## The problem
From the entries below, keep only the lines containing the word "screenshot", treating uppercase and lowercase as different.
══ Excerpted records ══
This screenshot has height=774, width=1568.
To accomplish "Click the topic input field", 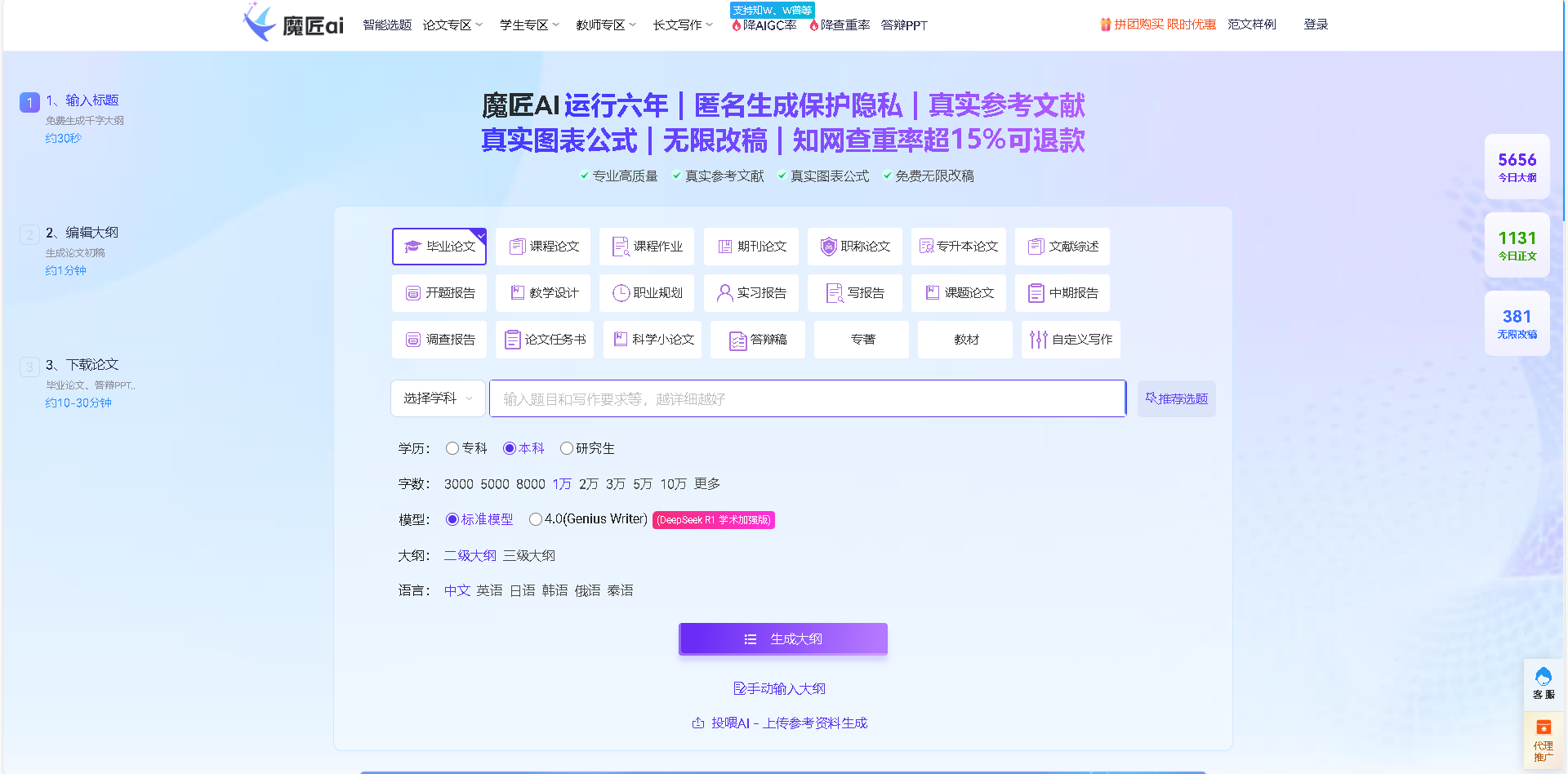I will (807, 398).
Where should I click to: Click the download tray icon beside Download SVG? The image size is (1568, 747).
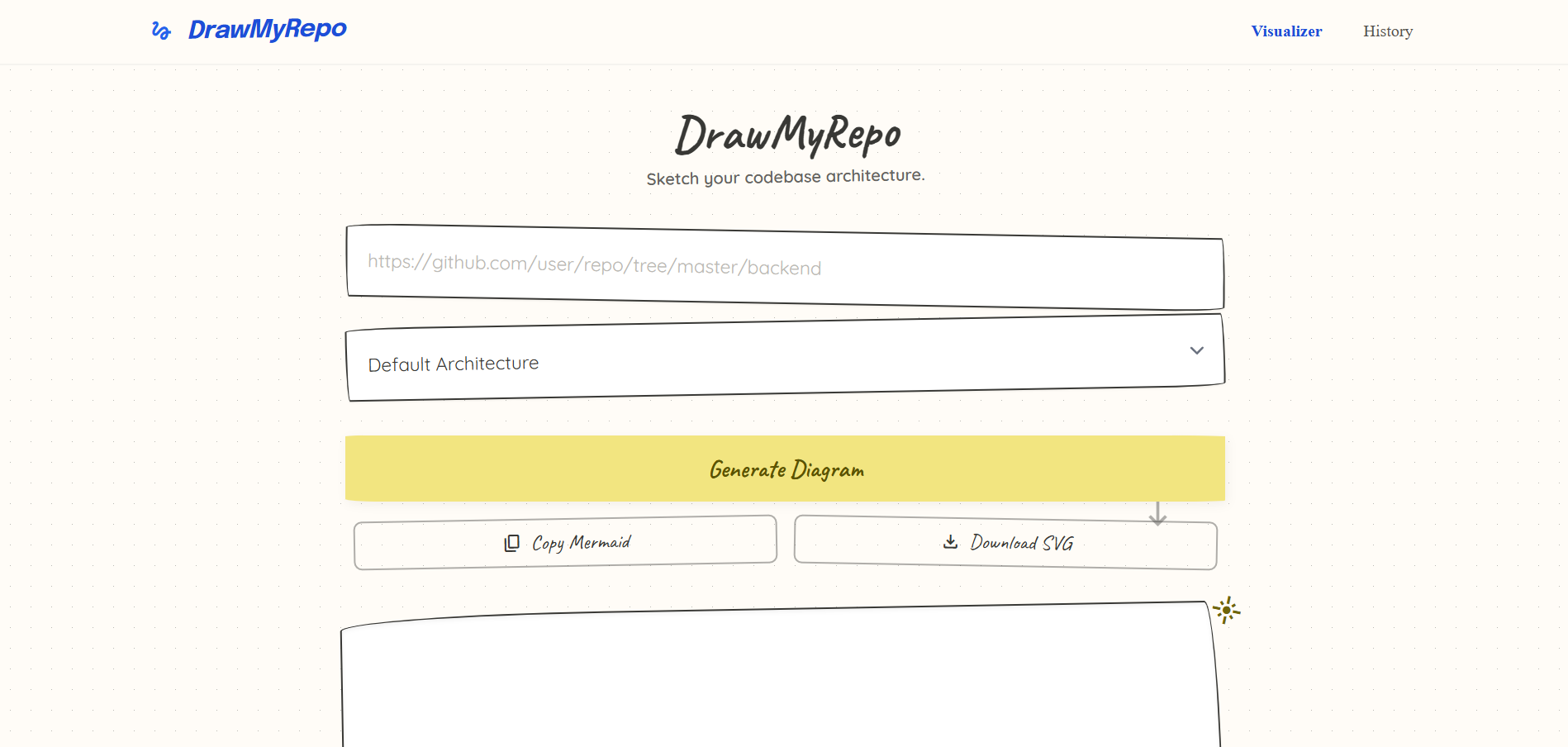tap(950, 542)

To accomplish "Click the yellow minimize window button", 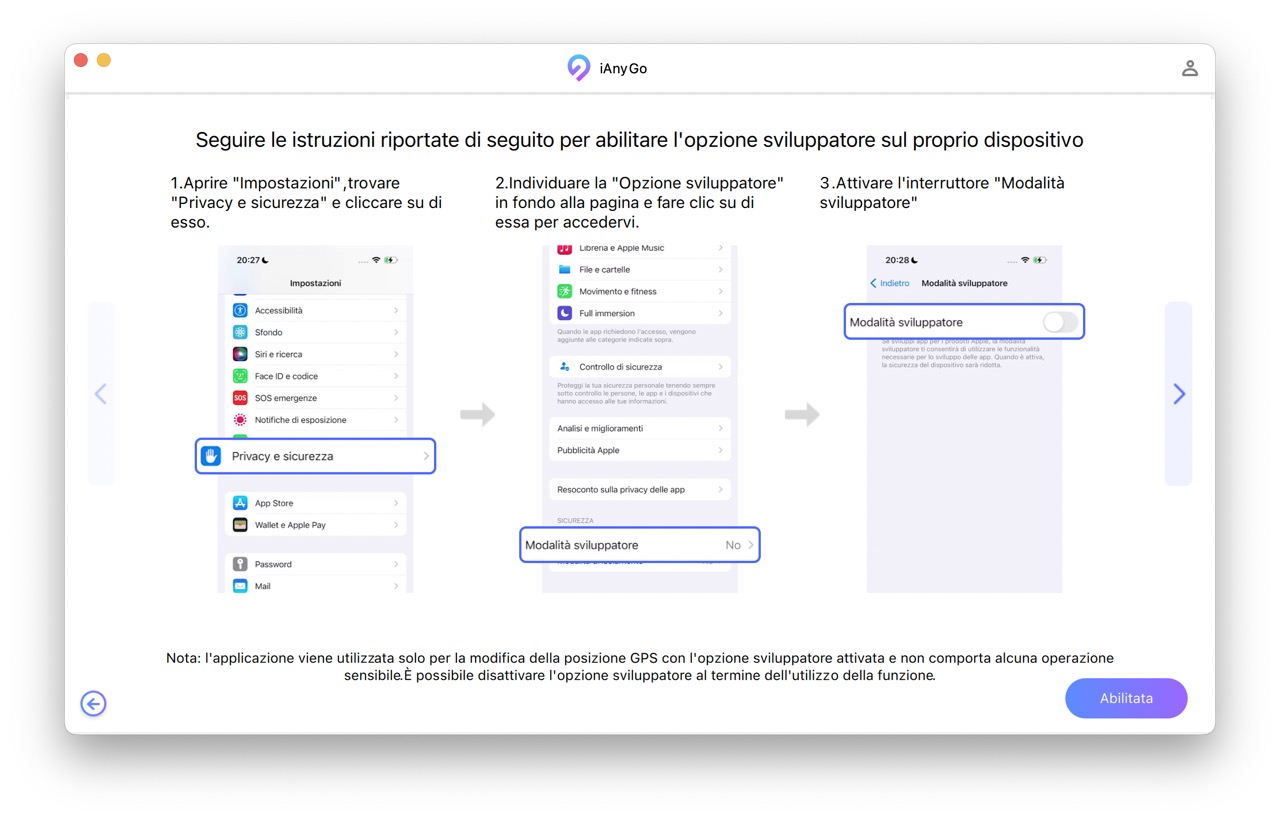I will [104, 60].
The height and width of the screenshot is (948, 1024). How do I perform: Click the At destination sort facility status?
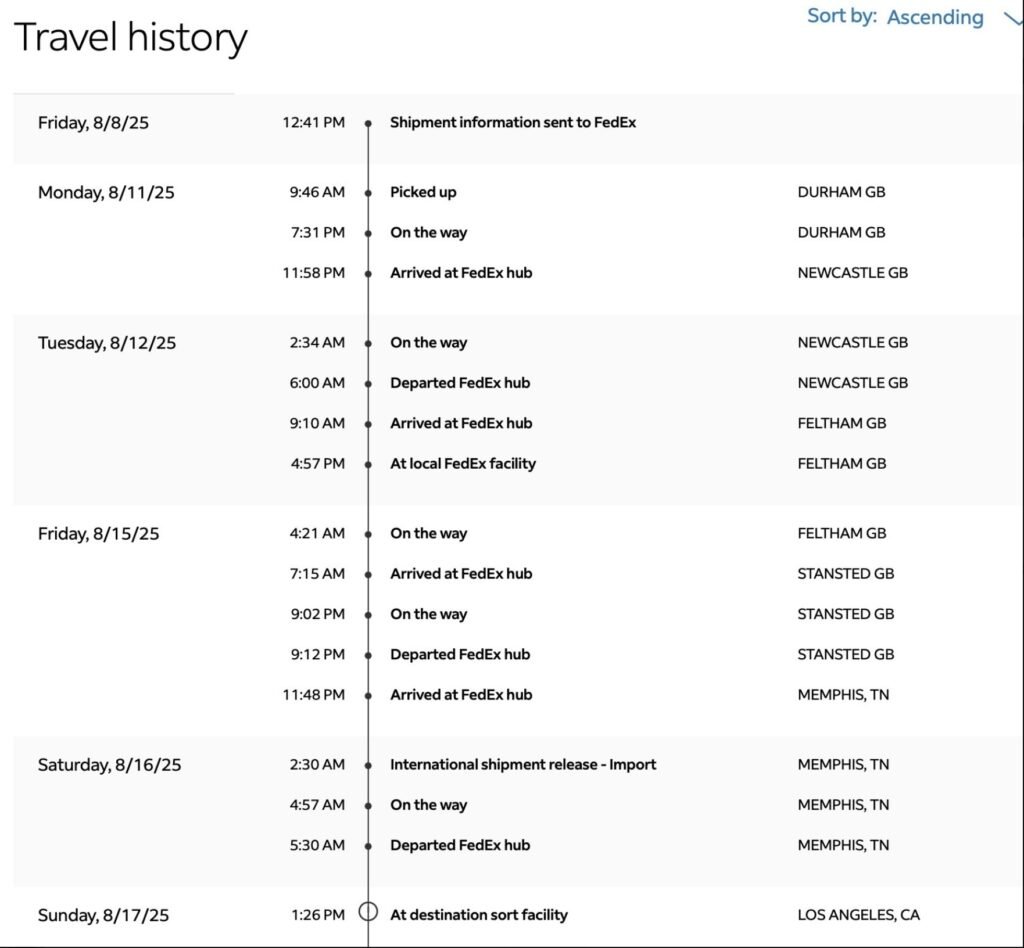coord(479,915)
═══
## The completed task
This screenshot has height=774, width=1568.
The height and width of the screenshot is (948, 1024). How do I perform: Click the At destination sort facility status?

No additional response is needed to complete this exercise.